* **ENTRIES SUPPLIED**
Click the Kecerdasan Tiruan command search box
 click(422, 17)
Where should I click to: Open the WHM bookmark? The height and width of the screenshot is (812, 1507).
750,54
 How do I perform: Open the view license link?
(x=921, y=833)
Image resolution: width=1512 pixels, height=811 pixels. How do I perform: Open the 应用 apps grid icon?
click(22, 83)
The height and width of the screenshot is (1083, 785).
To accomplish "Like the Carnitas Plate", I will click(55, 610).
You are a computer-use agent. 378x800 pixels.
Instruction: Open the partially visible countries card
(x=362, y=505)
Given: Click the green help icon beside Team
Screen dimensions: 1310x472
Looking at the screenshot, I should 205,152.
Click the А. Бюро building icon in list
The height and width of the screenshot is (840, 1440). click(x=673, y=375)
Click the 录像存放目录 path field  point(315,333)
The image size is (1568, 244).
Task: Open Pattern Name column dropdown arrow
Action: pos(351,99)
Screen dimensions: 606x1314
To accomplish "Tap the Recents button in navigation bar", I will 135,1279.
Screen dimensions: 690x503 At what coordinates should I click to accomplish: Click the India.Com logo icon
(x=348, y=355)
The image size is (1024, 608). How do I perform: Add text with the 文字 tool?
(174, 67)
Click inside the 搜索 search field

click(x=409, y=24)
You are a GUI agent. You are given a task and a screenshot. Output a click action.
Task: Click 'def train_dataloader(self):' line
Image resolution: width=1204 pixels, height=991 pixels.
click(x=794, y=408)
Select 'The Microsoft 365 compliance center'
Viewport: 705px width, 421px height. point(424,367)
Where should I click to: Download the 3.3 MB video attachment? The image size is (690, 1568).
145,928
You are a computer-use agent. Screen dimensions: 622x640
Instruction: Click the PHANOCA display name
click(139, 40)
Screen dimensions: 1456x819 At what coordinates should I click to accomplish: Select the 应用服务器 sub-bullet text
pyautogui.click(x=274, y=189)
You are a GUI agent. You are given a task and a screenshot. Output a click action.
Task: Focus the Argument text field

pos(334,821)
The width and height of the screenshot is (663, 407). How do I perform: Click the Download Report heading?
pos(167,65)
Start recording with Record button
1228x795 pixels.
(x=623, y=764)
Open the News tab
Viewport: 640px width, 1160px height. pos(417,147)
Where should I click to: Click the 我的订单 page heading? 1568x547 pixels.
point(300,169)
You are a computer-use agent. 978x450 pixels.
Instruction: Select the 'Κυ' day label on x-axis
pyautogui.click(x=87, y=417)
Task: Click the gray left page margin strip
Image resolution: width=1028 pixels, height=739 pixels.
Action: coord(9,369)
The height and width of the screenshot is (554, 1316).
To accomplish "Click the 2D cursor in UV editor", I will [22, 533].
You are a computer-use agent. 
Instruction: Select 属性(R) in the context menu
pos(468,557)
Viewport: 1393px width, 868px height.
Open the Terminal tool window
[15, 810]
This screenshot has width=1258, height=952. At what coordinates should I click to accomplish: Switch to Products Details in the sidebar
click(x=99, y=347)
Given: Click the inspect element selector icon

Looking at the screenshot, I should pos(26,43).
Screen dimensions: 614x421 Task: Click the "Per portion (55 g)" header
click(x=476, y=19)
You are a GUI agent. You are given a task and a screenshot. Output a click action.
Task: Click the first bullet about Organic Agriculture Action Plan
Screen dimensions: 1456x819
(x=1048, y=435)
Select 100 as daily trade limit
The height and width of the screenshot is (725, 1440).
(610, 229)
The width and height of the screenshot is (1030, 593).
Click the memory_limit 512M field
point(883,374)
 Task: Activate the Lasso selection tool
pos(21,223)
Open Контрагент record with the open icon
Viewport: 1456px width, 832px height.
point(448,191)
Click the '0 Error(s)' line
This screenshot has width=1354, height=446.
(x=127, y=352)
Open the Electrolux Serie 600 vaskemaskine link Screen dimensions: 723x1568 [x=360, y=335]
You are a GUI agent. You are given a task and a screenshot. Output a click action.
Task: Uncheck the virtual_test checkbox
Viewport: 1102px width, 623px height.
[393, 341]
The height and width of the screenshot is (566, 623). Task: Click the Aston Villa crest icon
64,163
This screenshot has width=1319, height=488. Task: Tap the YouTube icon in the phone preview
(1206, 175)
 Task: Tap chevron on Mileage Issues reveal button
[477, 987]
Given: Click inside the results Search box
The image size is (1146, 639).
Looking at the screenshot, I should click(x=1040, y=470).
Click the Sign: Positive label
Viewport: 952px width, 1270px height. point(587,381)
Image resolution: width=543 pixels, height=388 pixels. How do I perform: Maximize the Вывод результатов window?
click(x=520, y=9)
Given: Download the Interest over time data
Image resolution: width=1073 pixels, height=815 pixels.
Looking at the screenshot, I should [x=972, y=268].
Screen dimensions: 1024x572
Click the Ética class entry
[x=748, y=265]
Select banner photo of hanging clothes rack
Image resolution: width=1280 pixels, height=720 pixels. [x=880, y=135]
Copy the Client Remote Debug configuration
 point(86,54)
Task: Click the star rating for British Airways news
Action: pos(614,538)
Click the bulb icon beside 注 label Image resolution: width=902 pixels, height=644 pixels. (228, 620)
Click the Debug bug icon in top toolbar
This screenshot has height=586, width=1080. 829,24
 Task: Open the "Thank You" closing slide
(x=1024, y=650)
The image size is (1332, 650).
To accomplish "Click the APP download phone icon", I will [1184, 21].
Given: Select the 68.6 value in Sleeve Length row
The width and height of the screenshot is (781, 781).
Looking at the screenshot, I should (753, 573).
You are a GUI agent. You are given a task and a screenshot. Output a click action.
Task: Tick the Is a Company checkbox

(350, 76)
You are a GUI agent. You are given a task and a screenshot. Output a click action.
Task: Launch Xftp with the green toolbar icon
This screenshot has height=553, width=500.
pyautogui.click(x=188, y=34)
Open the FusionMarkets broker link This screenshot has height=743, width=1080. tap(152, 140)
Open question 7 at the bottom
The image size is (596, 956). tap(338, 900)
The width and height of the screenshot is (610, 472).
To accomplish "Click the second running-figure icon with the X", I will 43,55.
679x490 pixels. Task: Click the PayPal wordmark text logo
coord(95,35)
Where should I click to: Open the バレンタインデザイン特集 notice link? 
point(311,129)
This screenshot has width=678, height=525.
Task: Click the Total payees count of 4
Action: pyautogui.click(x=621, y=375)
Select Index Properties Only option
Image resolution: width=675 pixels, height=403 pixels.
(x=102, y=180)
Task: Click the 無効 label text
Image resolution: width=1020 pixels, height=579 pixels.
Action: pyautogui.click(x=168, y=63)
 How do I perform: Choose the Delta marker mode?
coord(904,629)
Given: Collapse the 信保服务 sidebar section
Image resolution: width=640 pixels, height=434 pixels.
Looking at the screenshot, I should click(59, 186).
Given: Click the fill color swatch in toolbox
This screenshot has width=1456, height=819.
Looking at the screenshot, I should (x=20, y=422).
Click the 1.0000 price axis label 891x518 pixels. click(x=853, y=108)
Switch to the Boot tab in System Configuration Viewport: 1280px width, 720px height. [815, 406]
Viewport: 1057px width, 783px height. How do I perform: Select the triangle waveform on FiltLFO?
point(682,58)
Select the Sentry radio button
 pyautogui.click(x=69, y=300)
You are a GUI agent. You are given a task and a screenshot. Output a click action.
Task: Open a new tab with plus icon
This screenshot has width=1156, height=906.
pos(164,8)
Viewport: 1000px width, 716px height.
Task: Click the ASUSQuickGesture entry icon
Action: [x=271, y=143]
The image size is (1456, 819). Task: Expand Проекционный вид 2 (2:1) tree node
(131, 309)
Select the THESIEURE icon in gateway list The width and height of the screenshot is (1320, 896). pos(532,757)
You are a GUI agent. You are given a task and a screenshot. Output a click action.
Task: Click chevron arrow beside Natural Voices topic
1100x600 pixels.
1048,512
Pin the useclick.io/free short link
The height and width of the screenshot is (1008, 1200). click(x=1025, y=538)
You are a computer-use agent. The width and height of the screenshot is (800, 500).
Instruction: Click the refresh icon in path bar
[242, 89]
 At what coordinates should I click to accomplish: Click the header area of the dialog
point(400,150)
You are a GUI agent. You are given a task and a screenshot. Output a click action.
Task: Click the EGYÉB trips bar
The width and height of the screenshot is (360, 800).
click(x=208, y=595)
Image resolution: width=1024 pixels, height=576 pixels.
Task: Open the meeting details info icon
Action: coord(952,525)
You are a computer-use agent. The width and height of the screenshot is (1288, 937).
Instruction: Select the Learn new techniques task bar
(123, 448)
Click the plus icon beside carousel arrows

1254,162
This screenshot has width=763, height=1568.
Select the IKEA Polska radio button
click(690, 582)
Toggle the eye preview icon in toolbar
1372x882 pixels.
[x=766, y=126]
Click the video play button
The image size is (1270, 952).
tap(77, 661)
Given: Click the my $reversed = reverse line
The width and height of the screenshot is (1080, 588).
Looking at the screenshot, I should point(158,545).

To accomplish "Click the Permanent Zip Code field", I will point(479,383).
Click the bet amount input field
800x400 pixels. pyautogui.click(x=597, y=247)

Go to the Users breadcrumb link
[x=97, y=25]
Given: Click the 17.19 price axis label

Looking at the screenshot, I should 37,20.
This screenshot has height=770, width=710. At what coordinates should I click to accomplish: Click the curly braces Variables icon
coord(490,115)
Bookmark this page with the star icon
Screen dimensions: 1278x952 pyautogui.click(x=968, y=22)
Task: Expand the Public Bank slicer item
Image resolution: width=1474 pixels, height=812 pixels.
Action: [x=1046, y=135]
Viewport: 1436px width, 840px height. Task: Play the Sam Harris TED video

* **WHAT IS REQUIRED**
Rewrite the lines from the line with "Click the Debug bug icon in top toolbar" to the line with "The image size is (596, 956). tap(338, 900)" as a JSON list of strings, one string per line, leaving out blank lines.

* **ANSWER TO THE TASK**
[
  "Click the Debug bug icon in top toolbar",
  "This screenshot has height=586, width=1080. 829,24",
  " Task: Open the \"Thank You\" closing slide",
  "(x=1024, y=650)",
  "The image size is (1332, 650).",
  "To accomplish \"Click the APP download phone icon\", I will [1184, 21].",
  "Given: Select the 68.6 value in Sleeve Length row",
  "The width and height of the screenshot is (781, 781).",
  "Looking at the screenshot, I should (753, 573).",
  "You are a GUI agent. You are given a task and a screenshot. Output a click action.",
  "Task: Tick the Is a Company checkbox",
  "(350, 76)",
  "You are a GUI agent. You are given a task and a screenshot. Output a click action.",
  "Task: Launch Xftp with the green toolbar icon",
  "This screenshot has height=553, width=500.",
  "pyautogui.click(x=188, y=34)",
  "Open the FusionMarkets broker link This screenshot has height=743, width=1080. tap(152, 140)",
  "Open question 7 at the bottom",
  "The image size is (596, 956). tap(338, 900)"
]